Top of DATA RECORDS
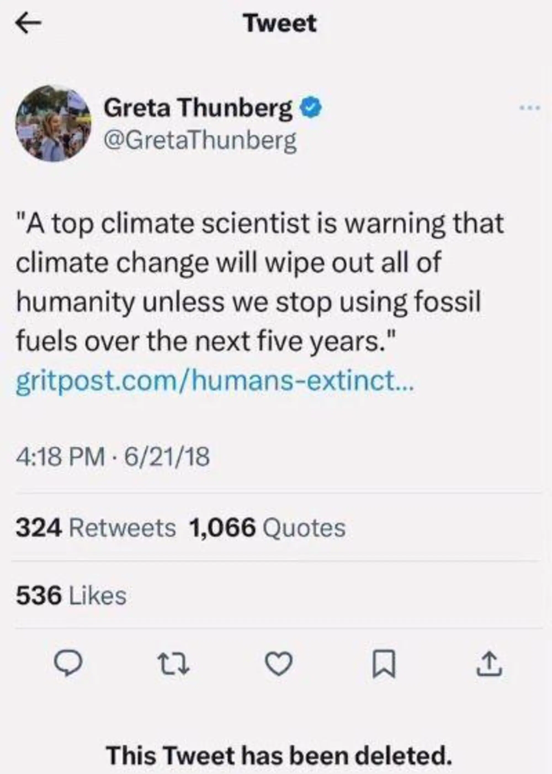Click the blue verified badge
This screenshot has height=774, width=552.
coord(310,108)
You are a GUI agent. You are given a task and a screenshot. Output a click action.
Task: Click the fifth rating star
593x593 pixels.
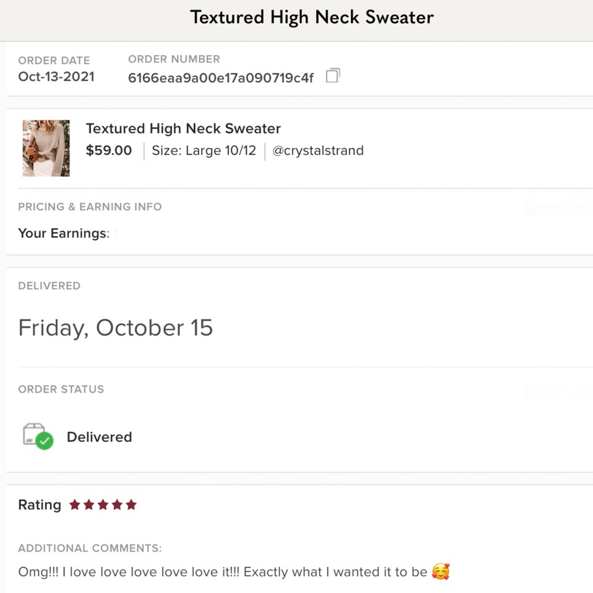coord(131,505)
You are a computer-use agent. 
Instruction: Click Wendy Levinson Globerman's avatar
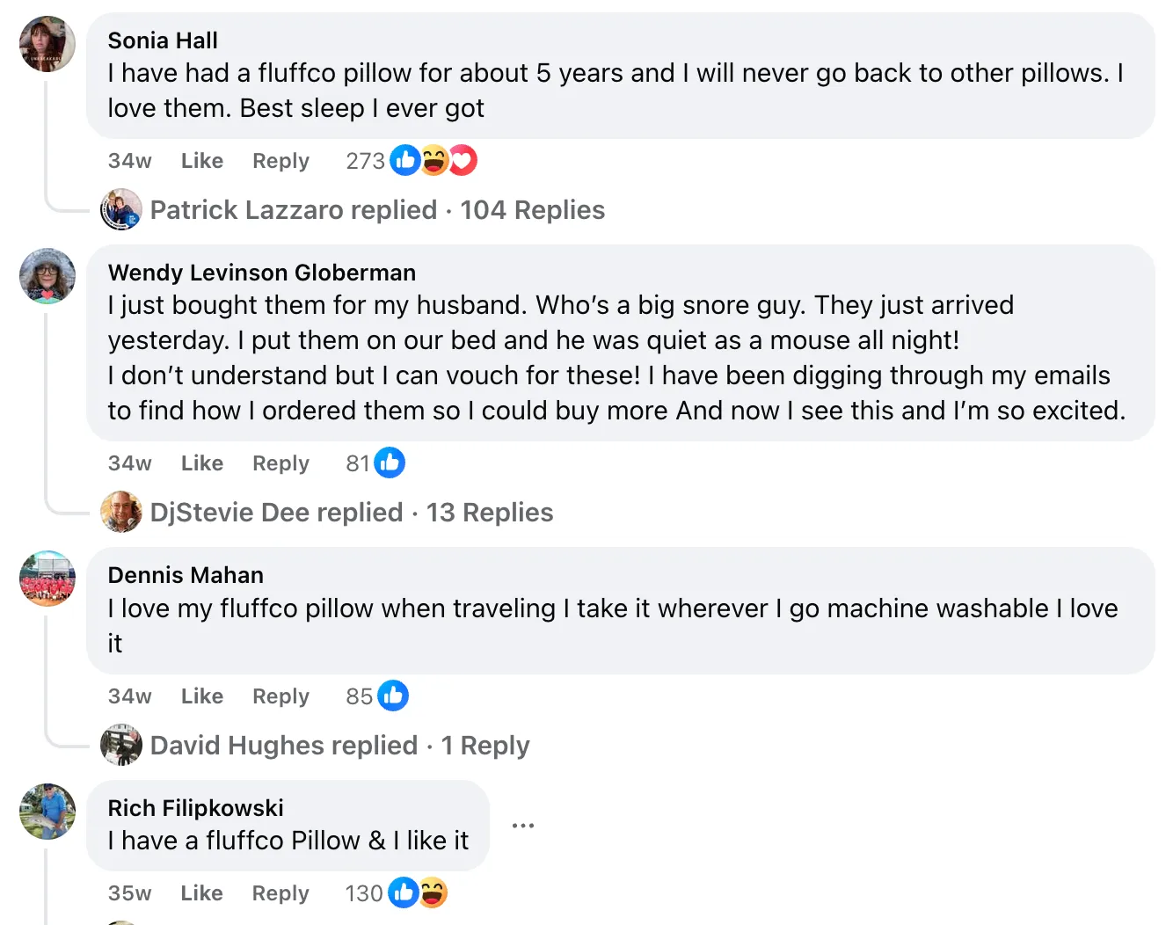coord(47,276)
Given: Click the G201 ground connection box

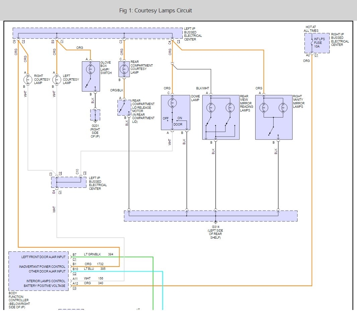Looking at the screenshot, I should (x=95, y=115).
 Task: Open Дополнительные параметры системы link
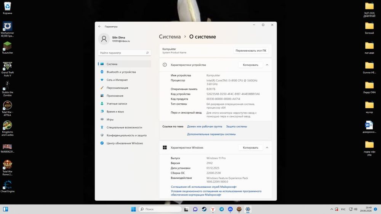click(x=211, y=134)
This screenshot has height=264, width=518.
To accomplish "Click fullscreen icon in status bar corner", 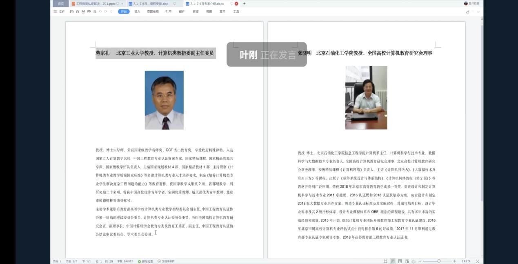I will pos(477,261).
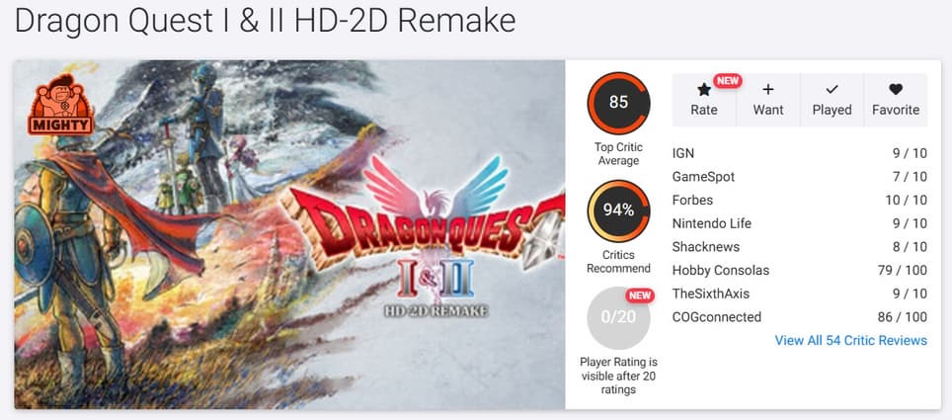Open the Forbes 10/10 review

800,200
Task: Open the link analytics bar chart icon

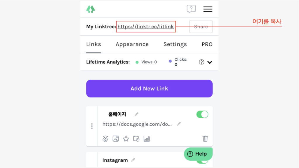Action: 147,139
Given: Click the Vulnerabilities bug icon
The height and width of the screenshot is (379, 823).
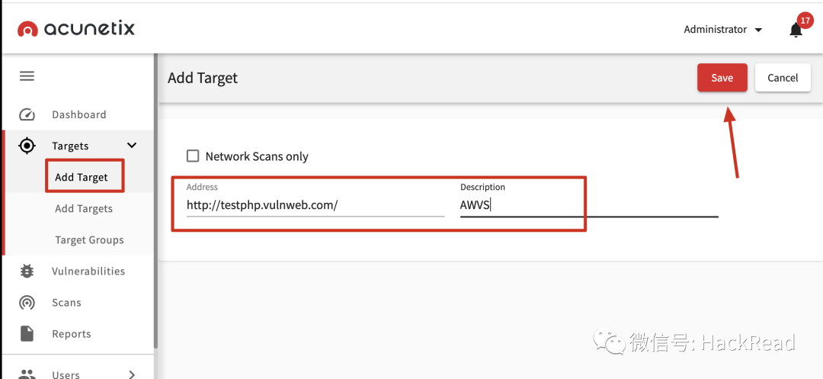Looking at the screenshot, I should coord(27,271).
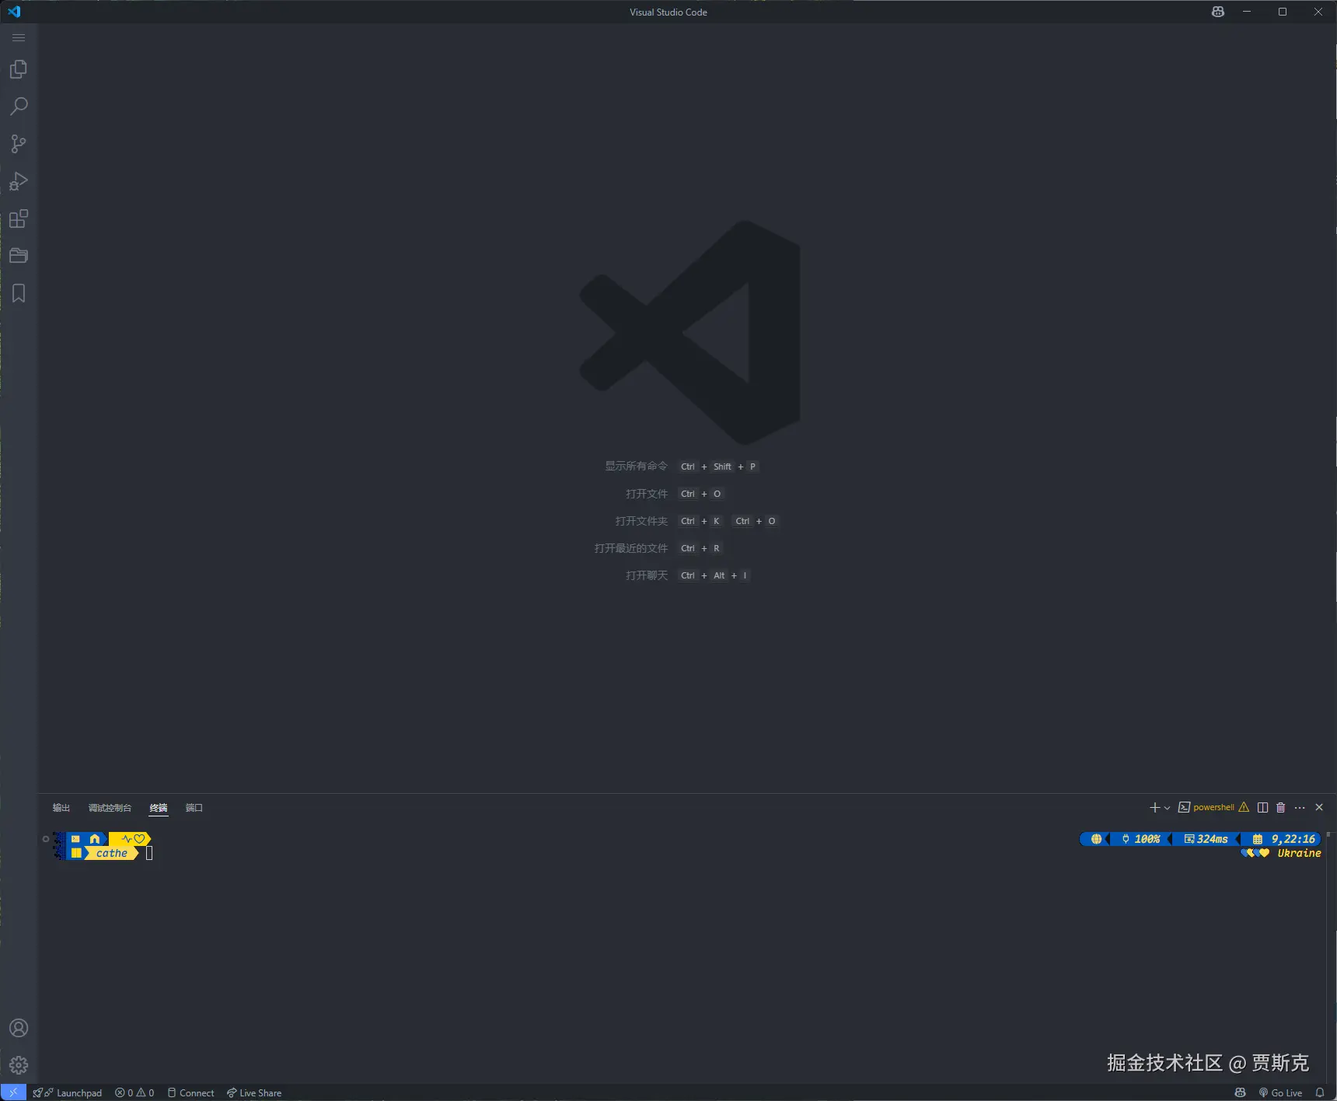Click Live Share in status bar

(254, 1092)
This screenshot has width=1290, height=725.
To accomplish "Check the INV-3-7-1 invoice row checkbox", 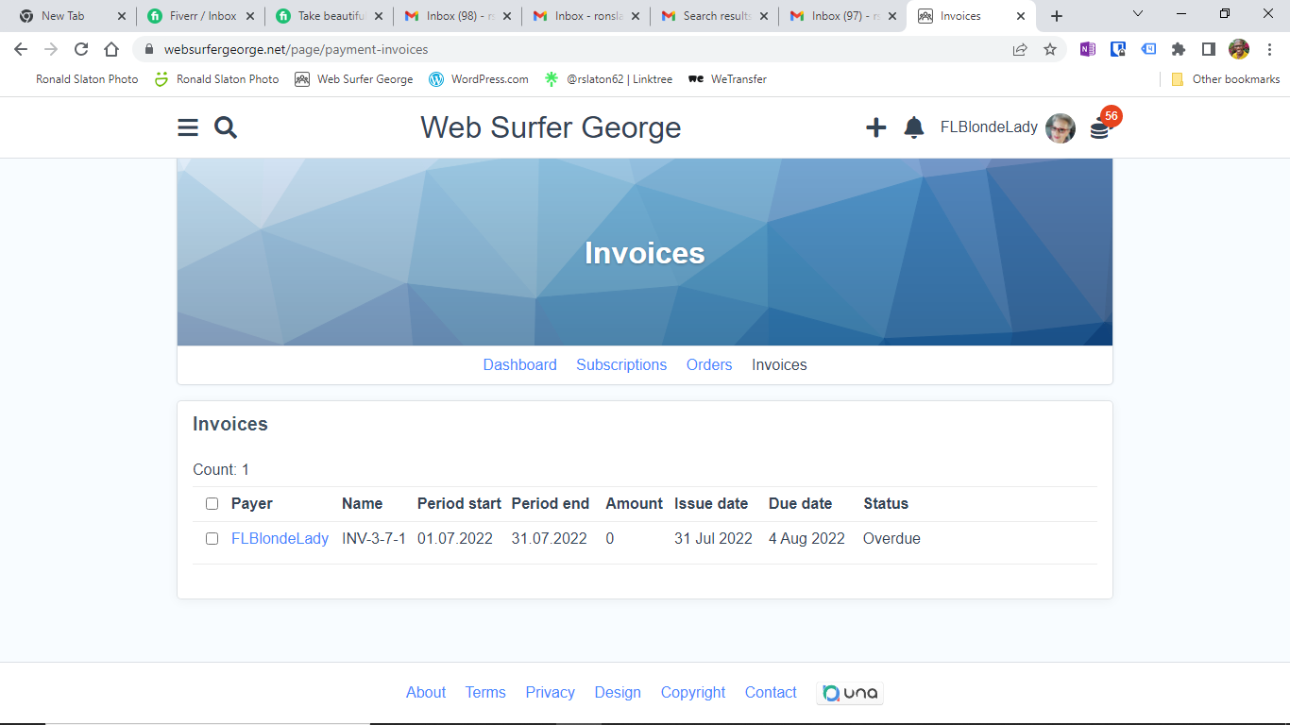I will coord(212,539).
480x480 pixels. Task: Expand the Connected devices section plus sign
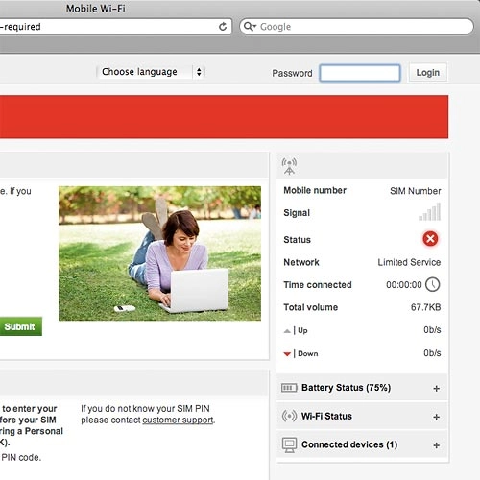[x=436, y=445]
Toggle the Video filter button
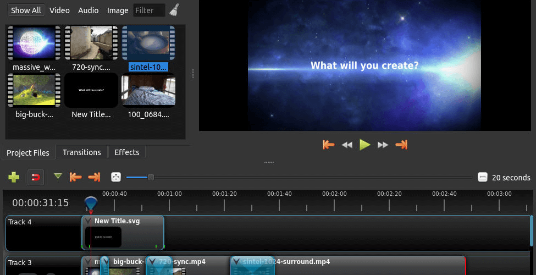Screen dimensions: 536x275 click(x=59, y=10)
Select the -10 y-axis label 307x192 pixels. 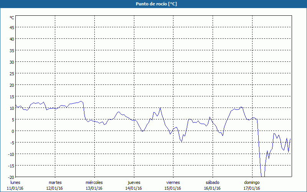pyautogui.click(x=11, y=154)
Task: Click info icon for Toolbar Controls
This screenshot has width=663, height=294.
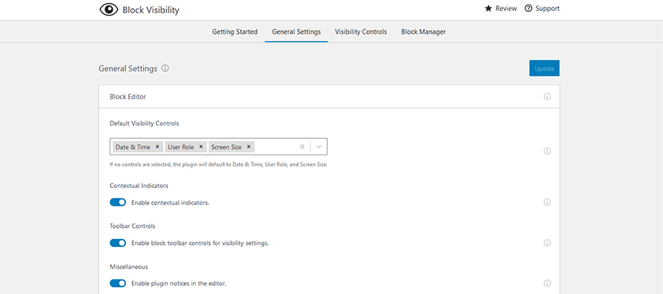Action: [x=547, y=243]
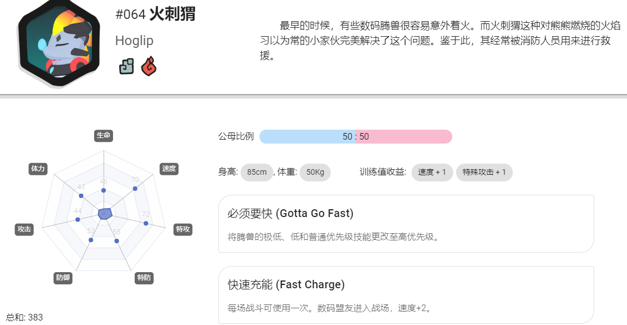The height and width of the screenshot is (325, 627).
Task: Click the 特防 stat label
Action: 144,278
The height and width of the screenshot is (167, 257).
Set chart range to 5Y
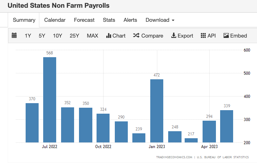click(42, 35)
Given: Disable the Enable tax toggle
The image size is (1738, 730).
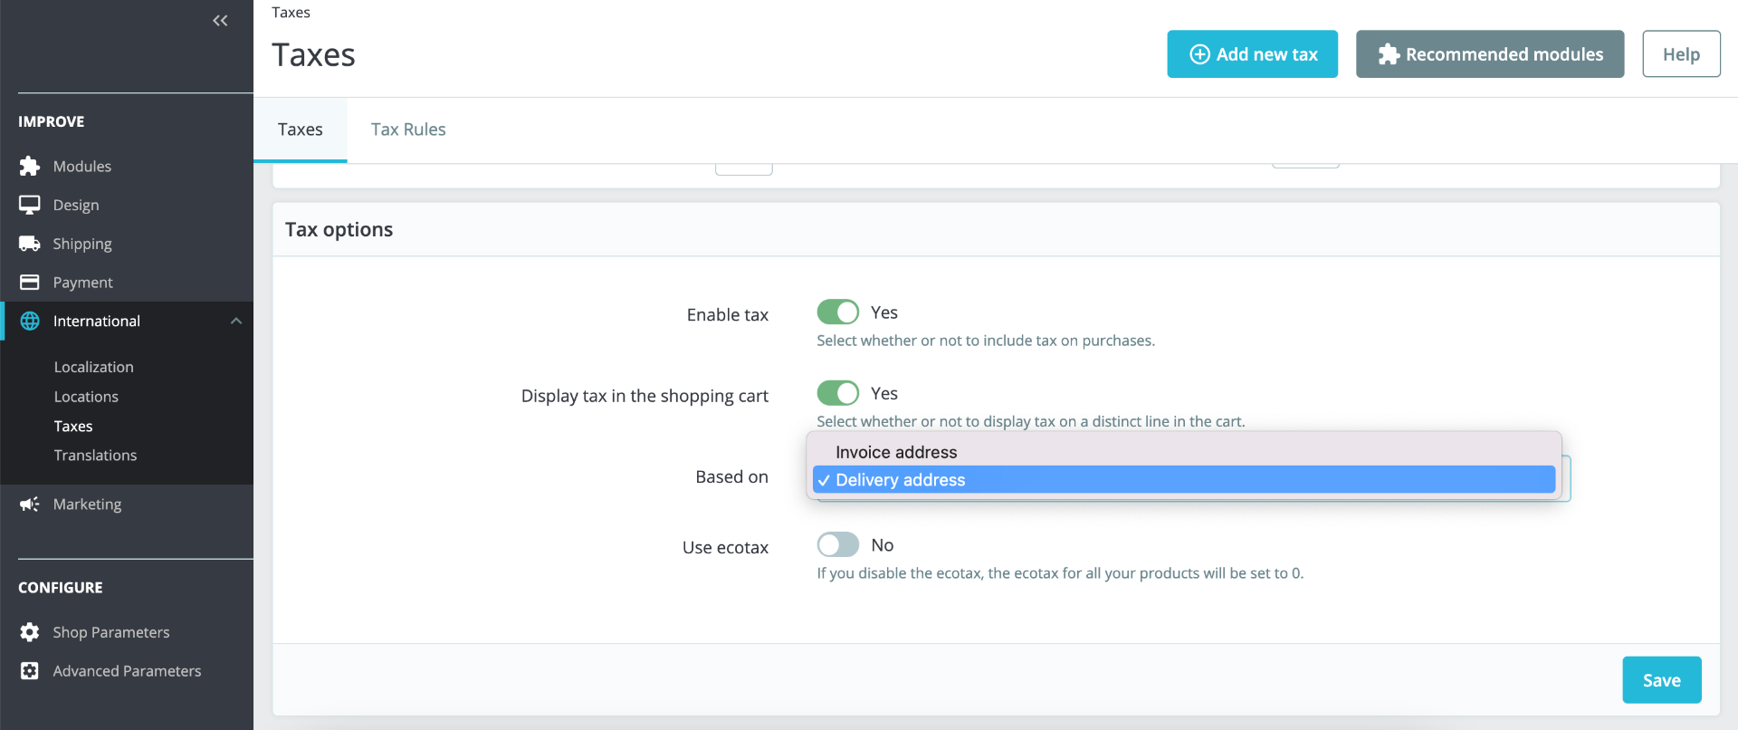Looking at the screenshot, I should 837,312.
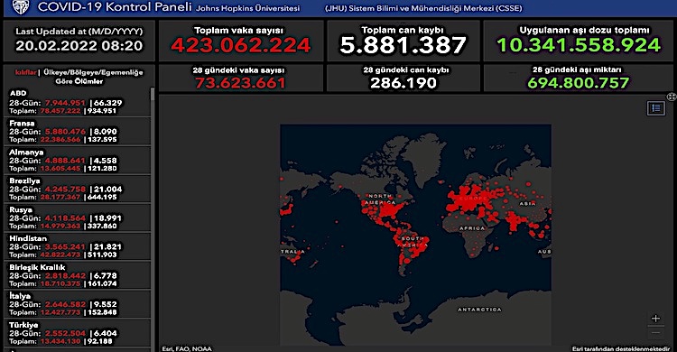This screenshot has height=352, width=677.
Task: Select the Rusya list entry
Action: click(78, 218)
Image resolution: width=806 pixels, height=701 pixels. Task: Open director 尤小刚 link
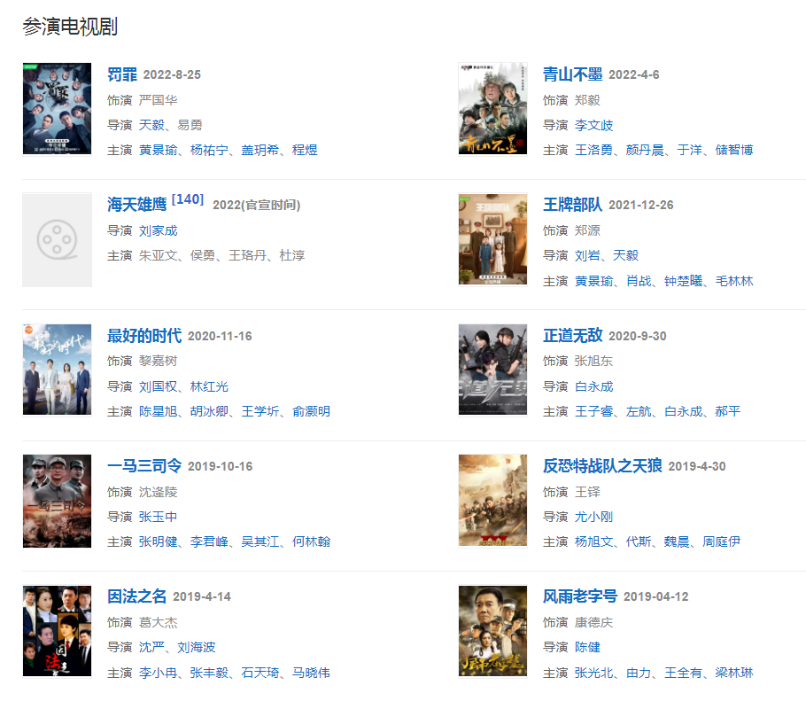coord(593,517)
Bottom of DATA RECORDS
→ **WORK TO BE COMPLETED**: Nothing but lines that contain "agent" should appear in the answer. Copy each from the records.

→ **ANSWER TO THE EXERCISE**:
You are a GUI agent. You are given a task and a screenshot. Output a click action.
You are a computer-use agent. 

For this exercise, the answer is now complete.